··· RECORD EXCERPTS ···
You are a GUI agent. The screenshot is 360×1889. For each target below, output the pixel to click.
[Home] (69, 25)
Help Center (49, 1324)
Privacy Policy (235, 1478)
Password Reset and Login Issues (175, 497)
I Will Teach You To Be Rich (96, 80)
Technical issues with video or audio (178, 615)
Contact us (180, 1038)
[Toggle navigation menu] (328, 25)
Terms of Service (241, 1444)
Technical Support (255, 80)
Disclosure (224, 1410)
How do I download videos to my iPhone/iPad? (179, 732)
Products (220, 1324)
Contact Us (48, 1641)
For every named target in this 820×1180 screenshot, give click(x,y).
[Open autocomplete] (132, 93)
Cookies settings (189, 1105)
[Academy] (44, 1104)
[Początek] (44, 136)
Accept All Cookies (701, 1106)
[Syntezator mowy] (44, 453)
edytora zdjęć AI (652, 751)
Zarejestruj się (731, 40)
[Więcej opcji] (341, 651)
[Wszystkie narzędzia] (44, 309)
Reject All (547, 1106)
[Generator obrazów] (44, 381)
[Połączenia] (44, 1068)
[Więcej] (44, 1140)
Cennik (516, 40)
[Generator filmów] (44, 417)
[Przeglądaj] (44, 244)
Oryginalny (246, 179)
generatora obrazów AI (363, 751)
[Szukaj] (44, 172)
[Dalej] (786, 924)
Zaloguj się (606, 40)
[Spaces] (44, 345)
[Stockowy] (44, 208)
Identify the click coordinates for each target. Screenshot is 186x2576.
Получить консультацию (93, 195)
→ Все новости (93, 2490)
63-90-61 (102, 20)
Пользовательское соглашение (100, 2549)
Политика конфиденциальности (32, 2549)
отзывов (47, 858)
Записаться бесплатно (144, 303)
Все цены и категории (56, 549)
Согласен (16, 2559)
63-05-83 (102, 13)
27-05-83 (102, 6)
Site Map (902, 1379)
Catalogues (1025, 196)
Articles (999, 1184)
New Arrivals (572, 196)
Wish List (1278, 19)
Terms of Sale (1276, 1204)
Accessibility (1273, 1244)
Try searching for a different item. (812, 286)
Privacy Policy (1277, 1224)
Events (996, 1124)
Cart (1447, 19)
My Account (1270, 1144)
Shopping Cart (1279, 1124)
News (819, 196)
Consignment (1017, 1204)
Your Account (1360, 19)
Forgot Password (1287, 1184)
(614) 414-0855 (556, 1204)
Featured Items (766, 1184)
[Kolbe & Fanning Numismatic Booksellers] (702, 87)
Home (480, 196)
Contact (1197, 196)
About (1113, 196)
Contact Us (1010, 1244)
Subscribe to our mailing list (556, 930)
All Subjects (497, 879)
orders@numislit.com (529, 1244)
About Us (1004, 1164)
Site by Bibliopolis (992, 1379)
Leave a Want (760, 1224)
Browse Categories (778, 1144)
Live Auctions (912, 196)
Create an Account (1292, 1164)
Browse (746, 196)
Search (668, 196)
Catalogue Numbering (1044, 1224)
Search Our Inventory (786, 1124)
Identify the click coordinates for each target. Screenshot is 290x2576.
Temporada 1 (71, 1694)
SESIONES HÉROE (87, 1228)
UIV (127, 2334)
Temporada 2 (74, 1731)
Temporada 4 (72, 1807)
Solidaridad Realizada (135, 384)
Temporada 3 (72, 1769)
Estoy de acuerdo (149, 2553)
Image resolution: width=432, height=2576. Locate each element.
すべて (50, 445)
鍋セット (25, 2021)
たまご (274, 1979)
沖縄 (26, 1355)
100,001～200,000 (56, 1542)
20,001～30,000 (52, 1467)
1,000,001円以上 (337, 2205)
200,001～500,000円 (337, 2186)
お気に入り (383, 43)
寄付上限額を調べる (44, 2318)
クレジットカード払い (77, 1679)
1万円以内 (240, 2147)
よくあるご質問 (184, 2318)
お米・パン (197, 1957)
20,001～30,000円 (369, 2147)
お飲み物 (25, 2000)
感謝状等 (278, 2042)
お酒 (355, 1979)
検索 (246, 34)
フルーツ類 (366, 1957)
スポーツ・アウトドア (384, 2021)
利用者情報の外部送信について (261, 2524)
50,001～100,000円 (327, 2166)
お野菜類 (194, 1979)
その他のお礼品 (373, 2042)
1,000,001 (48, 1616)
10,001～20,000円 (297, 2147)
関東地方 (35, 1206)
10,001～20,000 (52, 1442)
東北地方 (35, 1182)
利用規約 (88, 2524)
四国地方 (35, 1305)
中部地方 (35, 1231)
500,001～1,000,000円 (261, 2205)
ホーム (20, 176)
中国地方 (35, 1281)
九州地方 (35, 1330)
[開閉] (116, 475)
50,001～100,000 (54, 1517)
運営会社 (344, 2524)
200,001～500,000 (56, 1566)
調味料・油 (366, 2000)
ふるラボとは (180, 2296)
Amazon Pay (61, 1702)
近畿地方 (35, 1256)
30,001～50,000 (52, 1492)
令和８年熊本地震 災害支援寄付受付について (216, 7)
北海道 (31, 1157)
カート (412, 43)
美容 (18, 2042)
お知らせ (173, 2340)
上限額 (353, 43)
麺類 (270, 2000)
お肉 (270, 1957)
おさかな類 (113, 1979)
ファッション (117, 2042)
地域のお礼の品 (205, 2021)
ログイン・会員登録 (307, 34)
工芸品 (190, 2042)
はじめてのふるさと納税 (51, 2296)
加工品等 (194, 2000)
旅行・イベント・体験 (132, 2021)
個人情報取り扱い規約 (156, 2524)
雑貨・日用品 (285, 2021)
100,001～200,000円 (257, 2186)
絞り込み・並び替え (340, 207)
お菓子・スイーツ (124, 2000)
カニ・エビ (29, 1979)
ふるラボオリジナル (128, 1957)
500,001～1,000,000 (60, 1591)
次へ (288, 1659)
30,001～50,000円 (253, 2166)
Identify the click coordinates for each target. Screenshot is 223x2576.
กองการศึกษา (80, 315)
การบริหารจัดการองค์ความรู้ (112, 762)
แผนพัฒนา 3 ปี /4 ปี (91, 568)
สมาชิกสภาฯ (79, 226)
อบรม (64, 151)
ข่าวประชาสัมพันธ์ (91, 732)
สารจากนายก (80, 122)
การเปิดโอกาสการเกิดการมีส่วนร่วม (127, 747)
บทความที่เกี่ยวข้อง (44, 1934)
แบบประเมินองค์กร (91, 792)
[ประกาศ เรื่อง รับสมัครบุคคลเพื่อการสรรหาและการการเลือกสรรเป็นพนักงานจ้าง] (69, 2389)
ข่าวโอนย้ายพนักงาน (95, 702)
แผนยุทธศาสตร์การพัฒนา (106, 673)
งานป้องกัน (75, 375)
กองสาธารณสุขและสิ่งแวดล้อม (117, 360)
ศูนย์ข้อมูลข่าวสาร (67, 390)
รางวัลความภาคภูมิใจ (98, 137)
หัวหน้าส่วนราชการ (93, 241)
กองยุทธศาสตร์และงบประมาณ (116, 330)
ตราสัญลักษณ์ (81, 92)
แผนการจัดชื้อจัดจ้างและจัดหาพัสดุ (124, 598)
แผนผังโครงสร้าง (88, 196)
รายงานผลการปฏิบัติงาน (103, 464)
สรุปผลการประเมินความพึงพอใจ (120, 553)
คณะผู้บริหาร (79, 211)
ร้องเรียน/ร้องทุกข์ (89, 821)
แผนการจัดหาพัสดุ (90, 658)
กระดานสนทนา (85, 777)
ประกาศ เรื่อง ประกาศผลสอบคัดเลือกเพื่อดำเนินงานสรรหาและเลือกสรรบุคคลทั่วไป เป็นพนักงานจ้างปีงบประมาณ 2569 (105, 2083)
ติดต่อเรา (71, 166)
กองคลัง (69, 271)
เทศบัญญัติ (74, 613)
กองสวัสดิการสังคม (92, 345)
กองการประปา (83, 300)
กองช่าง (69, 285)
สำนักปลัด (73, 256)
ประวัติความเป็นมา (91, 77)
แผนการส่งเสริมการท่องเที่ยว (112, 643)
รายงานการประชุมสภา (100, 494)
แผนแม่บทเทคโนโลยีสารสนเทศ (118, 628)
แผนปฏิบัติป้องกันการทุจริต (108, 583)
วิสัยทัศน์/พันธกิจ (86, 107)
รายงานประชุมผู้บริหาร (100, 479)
···
(WHAT IS EXPECTED):
Could you set down, word for word, only the lines above from the line with "1万円以内 (240, 2147)" to the line with "その他のお礼品 (373, 2042)", including both?

(OUTPUT FOR THIS EXERCISE):
1万円以内 (240, 2147)
よくあるご質問 (184, 2318)
お米・パン (197, 1957)
20,001～30,000円 (369, 2147)
お飲み物 (25, 2000)
感謝状等 (278, 2042)
お酒 (355, 1979)
検索 (246, 34)
フルーツ類 (366, 1957)
スポーツ・アウトドア (384, 2021)
利用者情報の外部送信について (261, 2524)
50,001～100,000円 (327, 2166)
お野菜類 (194, 1979)
その他のお礼品 (373, 2042)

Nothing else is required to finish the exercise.